EXERCISE DATA section start

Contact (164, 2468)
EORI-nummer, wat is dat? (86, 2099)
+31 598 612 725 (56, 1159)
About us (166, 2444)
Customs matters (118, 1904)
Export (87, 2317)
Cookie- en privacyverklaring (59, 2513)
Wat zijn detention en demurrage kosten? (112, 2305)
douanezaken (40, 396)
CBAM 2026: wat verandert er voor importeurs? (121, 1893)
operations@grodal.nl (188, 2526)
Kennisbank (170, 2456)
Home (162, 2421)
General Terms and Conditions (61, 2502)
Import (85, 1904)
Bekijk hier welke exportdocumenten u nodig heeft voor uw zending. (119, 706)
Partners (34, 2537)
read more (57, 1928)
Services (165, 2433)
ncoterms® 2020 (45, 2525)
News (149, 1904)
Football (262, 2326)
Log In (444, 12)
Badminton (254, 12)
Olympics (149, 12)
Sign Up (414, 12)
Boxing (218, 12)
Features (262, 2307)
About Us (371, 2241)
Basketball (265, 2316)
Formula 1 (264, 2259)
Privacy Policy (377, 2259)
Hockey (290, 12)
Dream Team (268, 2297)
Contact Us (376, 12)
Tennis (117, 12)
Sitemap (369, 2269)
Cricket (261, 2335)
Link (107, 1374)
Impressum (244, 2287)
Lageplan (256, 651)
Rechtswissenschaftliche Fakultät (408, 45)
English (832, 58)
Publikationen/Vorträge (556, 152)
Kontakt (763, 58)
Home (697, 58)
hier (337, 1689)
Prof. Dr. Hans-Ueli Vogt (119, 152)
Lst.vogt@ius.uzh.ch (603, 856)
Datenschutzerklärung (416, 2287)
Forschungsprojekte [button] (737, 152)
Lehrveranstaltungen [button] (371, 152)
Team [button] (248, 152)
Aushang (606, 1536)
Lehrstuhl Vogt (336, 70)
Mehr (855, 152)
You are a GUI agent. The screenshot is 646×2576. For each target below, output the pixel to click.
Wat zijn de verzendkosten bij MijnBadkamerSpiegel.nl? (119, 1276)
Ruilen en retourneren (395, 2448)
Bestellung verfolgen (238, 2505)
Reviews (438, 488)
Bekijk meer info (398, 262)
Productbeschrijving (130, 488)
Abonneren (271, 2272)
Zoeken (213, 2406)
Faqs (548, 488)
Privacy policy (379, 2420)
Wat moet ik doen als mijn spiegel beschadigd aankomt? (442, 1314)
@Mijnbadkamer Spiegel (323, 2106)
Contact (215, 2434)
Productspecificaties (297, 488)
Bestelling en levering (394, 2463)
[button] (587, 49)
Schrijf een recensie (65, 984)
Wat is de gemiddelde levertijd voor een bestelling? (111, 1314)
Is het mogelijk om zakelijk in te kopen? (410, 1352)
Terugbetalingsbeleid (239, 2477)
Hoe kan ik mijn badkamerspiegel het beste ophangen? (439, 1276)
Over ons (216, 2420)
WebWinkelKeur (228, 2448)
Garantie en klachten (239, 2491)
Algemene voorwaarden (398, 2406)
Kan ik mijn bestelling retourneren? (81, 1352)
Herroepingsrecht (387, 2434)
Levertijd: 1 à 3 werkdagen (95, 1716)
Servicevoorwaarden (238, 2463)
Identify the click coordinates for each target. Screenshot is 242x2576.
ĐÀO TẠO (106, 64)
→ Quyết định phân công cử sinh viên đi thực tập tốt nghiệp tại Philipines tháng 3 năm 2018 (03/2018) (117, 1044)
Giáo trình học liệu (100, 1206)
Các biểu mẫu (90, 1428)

EXERCISE DATA section end

### EXERCISE INSTRUCTIONS
From the data above, copy each line that has the string "target".

### FINAL ANSWER
You are a GUI agent. The screenshot is 646×2576. For each target below, output the pixel to click.
Identify the click coordinates for each target. Screenshot is 242x2576.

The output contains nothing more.